When consumers need help managing their finances in their daily lives, they may first seek out a certified public accountant to track their money. CPAs work with a wide variety of clients who all hand over their sensitive information relating to their banking, income and other personal data. As such, these types of files make CPAs very lucrative targets for hackers, and information could be very damaging to lose during an attack or natural disaster. By creating the perfect backup plan, CPAs can protect themselves and their customers from these threats.
Bridge the GAPP
There are a number of industry standards that have been established to help CPAs secure their systems and ensure that their data is protected. Since CPAs deal in managing financial information and likely accept credit cards for payment, they must adhere to PCI DSS guidelines in safeguarding this data. This could mean leveraging encryption for backups, among other measures.
Besides PCI compliance, CPAs should aim to follow the rules of the Generally Accepted Privacy Principles, set by the American Institute of Certified Public Accountants and the Canadian Institute of Chartered Accountants. These guidelines outline 10 focus areas, including backup policies, management and access of documents, quality of information and privacy. Criteria under each principle go further in depth to put CPAs on the right path when backing up their data and ensuring that it has the required security. Following GAPP will support CPAs in their effort to protect financial information and survive a potential disaster.
Create a detailed policy
One of the most critical aspects for any business is making a policy that clearly states what that organization is going to do to back up and protect its information. This plan can include formalizing when backups will occur, what will be backed up and who will be executing this strategy. Optimistically, your strategy will include the 3-2-1 rule, where you create three backups, using two different media, keeping one off-site.
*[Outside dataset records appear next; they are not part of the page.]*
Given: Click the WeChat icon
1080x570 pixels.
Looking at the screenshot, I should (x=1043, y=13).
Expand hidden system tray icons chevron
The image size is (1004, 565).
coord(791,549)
“Make a policy that clearly states what your organization is going to do to back up and protect information.”
AccountingWEB noted that the off-site aspect will be key to disaster recovery, especially if your physical site and copies are destroyed or compromised. However, the local copy can be critical for immediate restoration needs since you’ll be able to restore large volumes of data faster than you would from an off-site resource. It’s obvious that both methods have critical parts to play in backup efforts, and should be incorporated in CPA recovery strategies.
“Once a disaster occurs, it is often too late to test the restore process on your backup system,” AccountingWEB stated. “Regularly restore sample files from your backups to validate that the restore process works and that it functions according to your expectations.”
CPAs have a number of considerations to make when it comes to protecting client financial information. By following the guidelines set by GAPP and creating a comprehensive backup policy, CPAs will have a better direction for implementing security across their files and ensuring that they have protection in place to prevent their essential data from being compromised.